- _To do_: Reproduce the listing, requests included, from its start through the line containing "tap(134, 86)", and shift every coordinate in the answers by adding 86 to it. Omit the pictures.

------ Recorded data ------

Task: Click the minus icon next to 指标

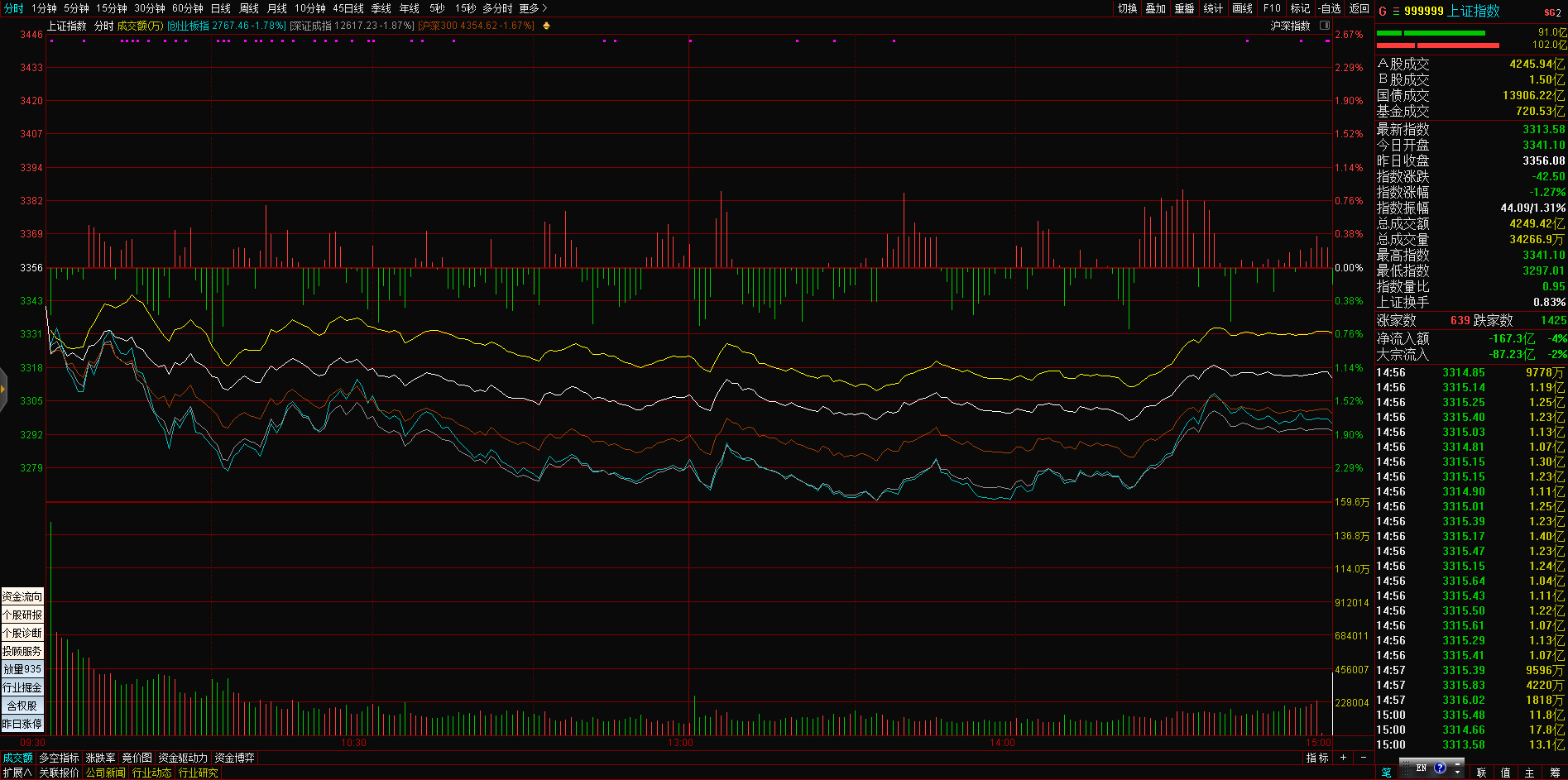Action: pyautogui.click(x=1364, y=758)
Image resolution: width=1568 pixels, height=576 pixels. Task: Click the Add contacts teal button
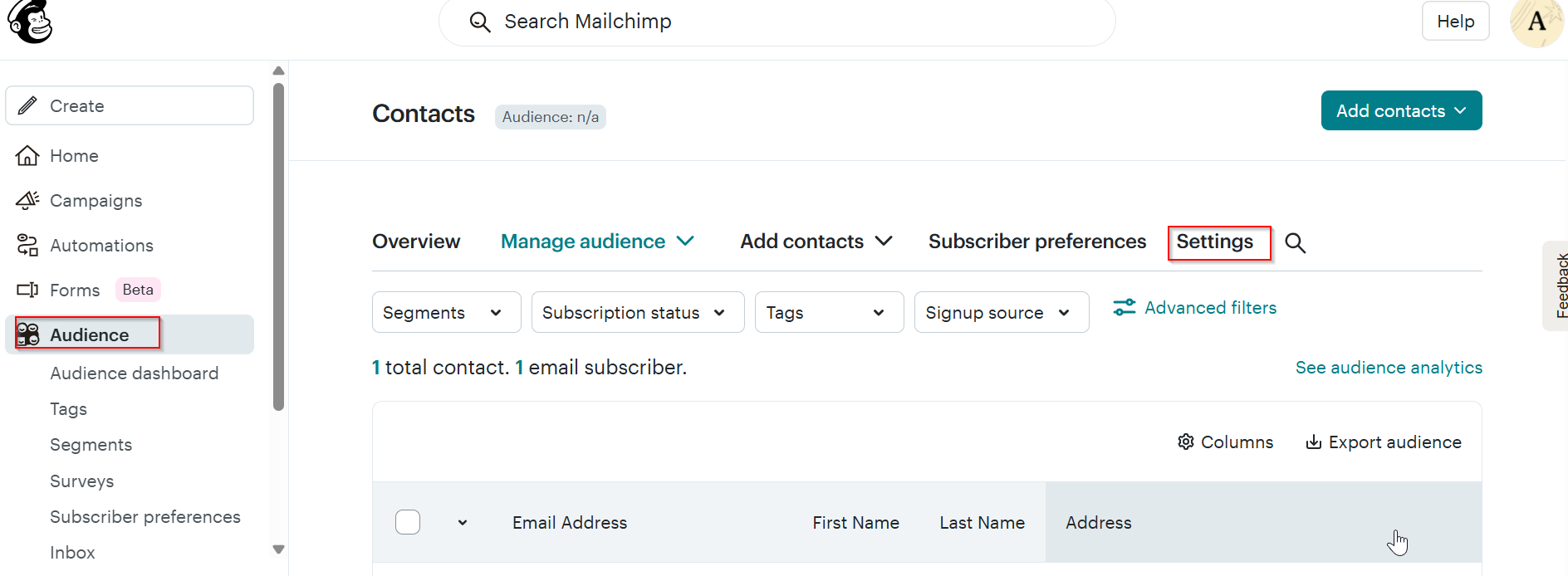click(x=1400, y=111)
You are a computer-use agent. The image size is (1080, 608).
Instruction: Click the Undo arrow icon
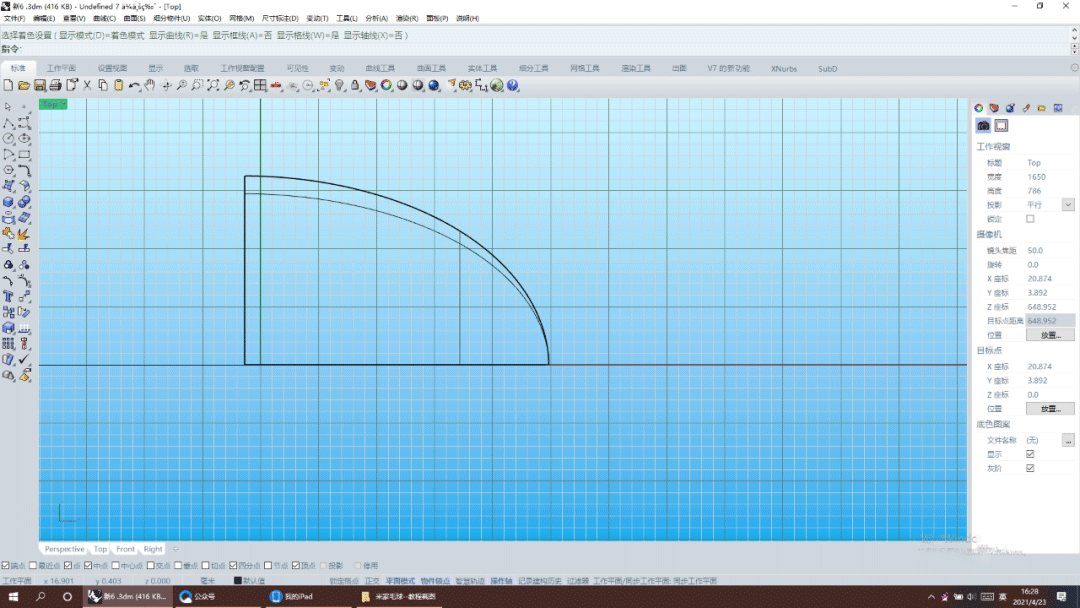tap(134, 86)
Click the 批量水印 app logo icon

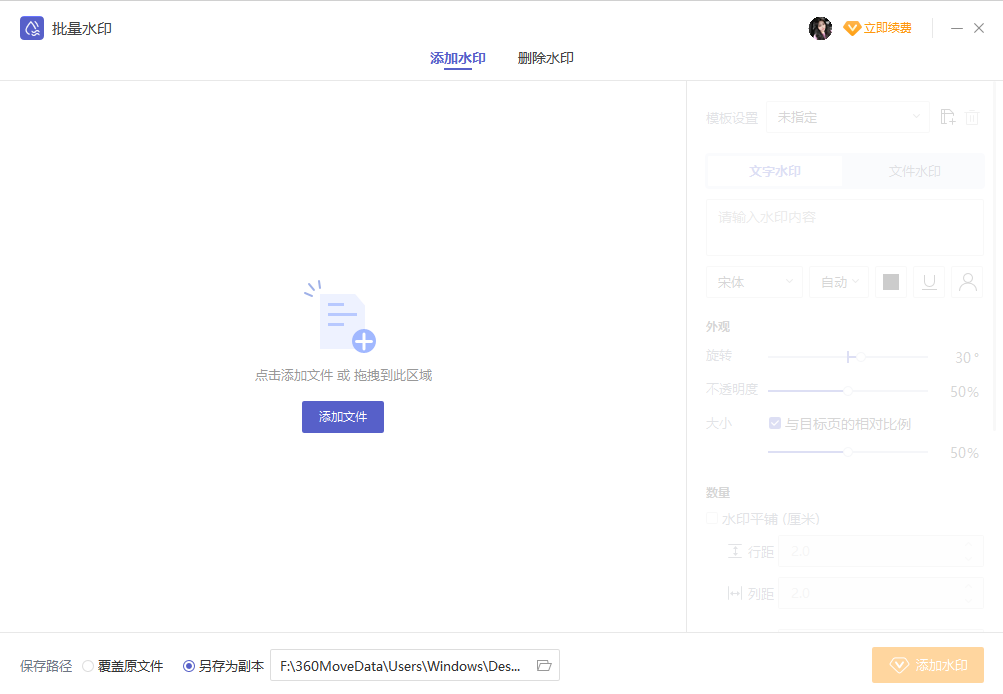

------

- _In response_:
Task: Click the minus icon next to 指标

Action: pyautogui.click(x=1450, y=844)
Image resolution: width=1568 pixels, height=576 pixels. Task: Click the Add contacts teal button
click(x=1486, y=197)
You are a computer-use agent. The image size is (1080, 608).
Instruction: Click the Undo arrow icon
tap(220, 172)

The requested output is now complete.